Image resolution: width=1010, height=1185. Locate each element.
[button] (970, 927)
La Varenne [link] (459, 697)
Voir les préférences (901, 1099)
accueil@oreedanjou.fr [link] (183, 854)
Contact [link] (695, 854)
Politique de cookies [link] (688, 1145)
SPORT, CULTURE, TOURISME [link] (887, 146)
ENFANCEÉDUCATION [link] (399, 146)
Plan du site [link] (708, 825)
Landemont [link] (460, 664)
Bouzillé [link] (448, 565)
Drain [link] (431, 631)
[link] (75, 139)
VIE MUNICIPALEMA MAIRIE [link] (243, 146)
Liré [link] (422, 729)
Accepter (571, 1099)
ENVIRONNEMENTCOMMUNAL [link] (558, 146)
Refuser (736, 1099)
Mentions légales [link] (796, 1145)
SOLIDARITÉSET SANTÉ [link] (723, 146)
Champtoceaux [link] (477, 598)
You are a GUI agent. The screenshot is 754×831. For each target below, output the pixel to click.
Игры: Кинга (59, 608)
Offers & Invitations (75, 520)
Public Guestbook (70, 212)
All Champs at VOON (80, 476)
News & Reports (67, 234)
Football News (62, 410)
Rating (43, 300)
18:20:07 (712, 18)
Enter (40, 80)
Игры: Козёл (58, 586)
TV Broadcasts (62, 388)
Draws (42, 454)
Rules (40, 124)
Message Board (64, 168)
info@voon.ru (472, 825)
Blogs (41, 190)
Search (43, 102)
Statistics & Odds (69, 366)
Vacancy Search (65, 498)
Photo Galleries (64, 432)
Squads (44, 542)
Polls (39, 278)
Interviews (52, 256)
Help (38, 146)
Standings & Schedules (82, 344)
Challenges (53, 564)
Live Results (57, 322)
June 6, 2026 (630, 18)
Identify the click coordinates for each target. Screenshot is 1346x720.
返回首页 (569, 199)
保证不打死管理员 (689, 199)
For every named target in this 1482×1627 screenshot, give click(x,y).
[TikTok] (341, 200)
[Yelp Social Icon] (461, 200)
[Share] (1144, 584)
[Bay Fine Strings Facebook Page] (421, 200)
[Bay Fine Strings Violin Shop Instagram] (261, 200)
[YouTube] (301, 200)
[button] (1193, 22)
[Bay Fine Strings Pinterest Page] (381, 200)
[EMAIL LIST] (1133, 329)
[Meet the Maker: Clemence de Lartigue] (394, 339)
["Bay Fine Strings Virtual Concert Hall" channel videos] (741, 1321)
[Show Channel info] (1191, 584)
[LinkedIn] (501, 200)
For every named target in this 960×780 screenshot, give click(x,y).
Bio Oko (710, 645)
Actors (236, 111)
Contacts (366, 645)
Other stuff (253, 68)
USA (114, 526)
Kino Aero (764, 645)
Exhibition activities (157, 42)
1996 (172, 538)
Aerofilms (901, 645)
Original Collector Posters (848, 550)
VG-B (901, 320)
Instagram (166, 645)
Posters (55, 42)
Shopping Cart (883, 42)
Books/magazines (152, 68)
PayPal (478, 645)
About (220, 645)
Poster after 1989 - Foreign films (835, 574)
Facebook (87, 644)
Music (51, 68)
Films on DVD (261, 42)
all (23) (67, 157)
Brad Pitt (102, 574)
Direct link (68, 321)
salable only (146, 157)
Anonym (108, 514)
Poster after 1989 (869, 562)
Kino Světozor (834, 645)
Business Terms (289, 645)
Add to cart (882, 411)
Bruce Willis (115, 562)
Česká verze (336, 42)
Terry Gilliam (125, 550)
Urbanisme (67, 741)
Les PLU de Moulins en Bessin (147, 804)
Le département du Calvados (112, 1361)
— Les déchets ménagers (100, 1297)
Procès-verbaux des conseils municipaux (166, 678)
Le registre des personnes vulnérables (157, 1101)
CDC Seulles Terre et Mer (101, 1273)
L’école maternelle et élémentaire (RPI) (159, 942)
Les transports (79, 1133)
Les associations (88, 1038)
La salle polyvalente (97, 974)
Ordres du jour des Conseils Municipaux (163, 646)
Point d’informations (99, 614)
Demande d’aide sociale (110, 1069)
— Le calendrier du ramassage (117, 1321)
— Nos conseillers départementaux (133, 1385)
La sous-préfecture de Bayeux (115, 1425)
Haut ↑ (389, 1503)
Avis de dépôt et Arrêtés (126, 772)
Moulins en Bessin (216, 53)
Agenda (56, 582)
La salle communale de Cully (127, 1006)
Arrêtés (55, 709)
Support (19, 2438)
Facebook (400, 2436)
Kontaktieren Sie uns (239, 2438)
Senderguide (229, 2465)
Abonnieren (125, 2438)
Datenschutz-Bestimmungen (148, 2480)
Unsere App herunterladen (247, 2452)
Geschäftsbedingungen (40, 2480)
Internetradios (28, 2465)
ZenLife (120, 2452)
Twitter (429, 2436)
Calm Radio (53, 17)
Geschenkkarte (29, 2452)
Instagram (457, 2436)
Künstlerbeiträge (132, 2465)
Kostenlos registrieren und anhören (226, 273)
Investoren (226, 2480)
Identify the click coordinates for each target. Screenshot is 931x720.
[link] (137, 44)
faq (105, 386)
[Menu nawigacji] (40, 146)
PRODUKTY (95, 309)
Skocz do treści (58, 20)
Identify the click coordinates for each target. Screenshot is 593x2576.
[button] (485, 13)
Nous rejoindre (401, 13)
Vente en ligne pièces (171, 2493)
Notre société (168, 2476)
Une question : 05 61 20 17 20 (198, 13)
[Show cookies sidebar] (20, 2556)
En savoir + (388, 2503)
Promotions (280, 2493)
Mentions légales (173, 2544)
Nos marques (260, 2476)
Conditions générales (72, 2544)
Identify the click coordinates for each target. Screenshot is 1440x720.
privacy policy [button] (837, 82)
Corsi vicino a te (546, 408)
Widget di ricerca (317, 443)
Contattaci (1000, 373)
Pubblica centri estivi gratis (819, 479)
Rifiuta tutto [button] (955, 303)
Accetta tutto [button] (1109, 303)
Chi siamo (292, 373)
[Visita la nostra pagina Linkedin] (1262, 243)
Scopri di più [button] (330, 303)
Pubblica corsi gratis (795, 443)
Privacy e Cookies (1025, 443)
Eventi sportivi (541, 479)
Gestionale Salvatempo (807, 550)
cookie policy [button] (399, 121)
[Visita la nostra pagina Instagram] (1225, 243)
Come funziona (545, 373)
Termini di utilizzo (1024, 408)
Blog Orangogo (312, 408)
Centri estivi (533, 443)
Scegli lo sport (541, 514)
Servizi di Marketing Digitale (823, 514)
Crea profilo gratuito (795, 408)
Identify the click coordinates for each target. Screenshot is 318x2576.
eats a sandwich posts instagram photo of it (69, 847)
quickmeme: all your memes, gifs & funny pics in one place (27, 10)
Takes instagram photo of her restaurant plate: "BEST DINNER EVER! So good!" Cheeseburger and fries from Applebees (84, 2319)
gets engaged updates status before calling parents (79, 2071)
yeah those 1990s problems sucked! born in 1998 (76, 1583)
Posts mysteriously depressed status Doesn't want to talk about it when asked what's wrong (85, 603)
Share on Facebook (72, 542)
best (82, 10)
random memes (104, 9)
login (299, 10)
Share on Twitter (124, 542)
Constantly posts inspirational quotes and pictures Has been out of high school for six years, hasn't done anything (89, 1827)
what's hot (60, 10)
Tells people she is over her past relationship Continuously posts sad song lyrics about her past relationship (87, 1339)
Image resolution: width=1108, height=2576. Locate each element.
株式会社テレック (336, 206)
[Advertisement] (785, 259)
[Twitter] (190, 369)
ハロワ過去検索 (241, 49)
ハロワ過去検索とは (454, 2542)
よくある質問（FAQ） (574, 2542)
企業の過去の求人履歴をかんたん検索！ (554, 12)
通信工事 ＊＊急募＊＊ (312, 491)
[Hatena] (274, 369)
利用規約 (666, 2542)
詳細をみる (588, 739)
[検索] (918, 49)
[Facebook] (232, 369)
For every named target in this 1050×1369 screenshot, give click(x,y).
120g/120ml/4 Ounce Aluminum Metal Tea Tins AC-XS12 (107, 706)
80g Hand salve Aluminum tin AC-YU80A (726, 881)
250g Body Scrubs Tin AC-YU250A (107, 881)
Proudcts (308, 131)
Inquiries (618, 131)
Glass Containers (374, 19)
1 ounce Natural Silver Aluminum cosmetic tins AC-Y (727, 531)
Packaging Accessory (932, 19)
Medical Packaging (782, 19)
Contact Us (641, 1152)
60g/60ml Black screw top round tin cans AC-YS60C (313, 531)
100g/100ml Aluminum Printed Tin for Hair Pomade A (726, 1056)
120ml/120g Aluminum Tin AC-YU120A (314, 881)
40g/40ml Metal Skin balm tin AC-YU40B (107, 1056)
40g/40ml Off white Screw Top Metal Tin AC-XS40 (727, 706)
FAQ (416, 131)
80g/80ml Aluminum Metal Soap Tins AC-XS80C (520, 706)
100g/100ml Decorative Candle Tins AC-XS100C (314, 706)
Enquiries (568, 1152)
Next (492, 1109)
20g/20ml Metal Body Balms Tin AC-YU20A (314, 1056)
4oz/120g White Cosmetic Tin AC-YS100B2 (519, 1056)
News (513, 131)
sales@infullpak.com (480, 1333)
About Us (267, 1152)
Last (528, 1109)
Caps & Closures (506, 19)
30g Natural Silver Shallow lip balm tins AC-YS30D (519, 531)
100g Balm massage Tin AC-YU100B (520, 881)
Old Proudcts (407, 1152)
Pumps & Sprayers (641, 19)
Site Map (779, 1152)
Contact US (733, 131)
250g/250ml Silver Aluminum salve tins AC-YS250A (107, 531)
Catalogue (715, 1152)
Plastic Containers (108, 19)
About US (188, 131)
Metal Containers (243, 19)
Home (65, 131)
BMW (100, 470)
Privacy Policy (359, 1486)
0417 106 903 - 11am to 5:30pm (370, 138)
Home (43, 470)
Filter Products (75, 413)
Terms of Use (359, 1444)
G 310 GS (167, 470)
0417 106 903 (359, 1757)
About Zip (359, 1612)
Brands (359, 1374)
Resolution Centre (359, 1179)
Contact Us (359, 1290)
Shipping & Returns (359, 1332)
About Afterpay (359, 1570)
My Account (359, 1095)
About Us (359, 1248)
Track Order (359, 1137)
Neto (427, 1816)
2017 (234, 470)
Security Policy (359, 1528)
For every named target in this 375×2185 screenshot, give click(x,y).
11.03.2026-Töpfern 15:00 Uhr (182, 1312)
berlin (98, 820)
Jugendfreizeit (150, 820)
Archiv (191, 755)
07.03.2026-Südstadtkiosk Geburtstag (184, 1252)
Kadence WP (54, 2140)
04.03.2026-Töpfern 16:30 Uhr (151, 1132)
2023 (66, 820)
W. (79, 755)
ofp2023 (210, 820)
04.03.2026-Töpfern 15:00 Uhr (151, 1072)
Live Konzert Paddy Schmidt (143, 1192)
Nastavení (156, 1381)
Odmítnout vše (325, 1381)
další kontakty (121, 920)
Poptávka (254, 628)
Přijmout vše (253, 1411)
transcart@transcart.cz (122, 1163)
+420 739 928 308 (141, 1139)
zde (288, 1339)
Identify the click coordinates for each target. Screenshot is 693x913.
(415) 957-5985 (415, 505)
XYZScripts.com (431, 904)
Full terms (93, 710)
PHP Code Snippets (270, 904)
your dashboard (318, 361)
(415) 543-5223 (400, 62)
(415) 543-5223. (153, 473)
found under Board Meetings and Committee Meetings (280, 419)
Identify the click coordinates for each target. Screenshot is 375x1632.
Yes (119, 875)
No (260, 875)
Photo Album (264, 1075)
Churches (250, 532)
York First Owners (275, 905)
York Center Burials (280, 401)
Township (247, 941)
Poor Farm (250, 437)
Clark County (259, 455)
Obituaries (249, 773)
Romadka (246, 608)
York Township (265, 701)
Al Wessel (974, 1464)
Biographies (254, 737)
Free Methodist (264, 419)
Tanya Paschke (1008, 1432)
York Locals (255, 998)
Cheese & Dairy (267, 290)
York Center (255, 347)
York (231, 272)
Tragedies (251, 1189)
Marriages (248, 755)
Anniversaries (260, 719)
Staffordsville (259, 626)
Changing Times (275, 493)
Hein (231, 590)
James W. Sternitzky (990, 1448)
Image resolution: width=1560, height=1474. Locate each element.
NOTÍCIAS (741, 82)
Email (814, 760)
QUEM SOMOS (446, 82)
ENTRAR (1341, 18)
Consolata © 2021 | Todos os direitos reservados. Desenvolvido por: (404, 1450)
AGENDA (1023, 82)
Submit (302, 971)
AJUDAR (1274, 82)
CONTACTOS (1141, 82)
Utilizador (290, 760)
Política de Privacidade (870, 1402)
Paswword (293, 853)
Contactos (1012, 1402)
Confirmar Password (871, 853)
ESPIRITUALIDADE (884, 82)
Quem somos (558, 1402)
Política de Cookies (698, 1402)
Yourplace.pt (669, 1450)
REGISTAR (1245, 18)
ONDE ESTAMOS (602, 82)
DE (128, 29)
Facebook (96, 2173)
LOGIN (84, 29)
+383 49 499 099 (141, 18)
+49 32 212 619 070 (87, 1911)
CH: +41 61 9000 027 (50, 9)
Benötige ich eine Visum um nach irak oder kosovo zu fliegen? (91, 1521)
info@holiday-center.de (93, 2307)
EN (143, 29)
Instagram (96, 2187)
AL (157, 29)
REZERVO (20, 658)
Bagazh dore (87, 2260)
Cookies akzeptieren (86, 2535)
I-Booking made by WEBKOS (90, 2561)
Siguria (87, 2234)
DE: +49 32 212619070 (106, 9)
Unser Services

==============================

Objective:
Can you reproduce word for word the entries starting at the line containing "Mentions légales [link] (796, 1145)" and ending at the line containing "Kino Aero (764, 645)", with both of those lines included?

Worked answer:
Mentions légales [link] (796, 1145)
SOLIDARITÉSET SANTÉ [link] (723, 146)
Champtoceaux [link] (477, 598)
You are a GUI agent. The screenshot is 754×831. For each target below, output the pixel to click.
Игры: Кинга (59, 608)
Offers & Invitations (75, 520)
Public Guestbook (70, 212)
All Champs at VOON (80, 476)
News & Reports (67, 234)
Football News (62, 410)
Rating (43, 300)
18:20:07 (712, 18)
Enter (40, 80)
Игры: Козёл (58, 586)
TV Broadcasts (62, 388)
Draws (42, 454)
Rules (40, 124)
Message Board (64, 168)
info@voon.ru (472, 825)
Blogs (41, 190)
Search (43, 102)
Statistics & Odds (69, 366)
Vacancy Search (65, 498)
Photo Galleries (64, 432)
Squads (44, 542)
Polls (39, 278)
Interviews (52, 256)
Help (38, 146)
Standings & Schedules (82, 344)
Challenges (53, 564)
Live Results (57, 322)
June 6, 2026 (630, 18)
Identify the click coordinates for each target. Screenshot is 1346x720.
返回首页 (569, 199)
保证不打死管理员 (689, 199)
For every named target in this 1482×1627 screenshot, give click(x,y).
[TikTok] (341, 200)
[Yelp Social Icon] (461, 200)
[Share] (1144, 584)
[Bay Fine Strings Facebook Page] (421, 200)
[Bay Fine Strings Violin Shop Instagram] (261, 200)
[YouTube] (301, 200)
[button] (1193, 22)
[Bay Fine Strings Pinterest Page] (381, 200)
[EMAIL LIST] (1133, 329)
[Meet the Maker: Clemence de Lartigue] (394, 339)
["Bay Fine Strings Virtual Concert Hall" channel videos] (741, 1321)
[Show Channel info] (1191, 584)
[LinkedIn] (501, 200)
For every named target in this 960×780 screenshot, give click(x,y).
Bio Oko (710, 645)
Actors (236, 111)
Contacts (366, 645)
Other stuff (253, 68)
USA (114, 526)
Kino Aero (764, 645)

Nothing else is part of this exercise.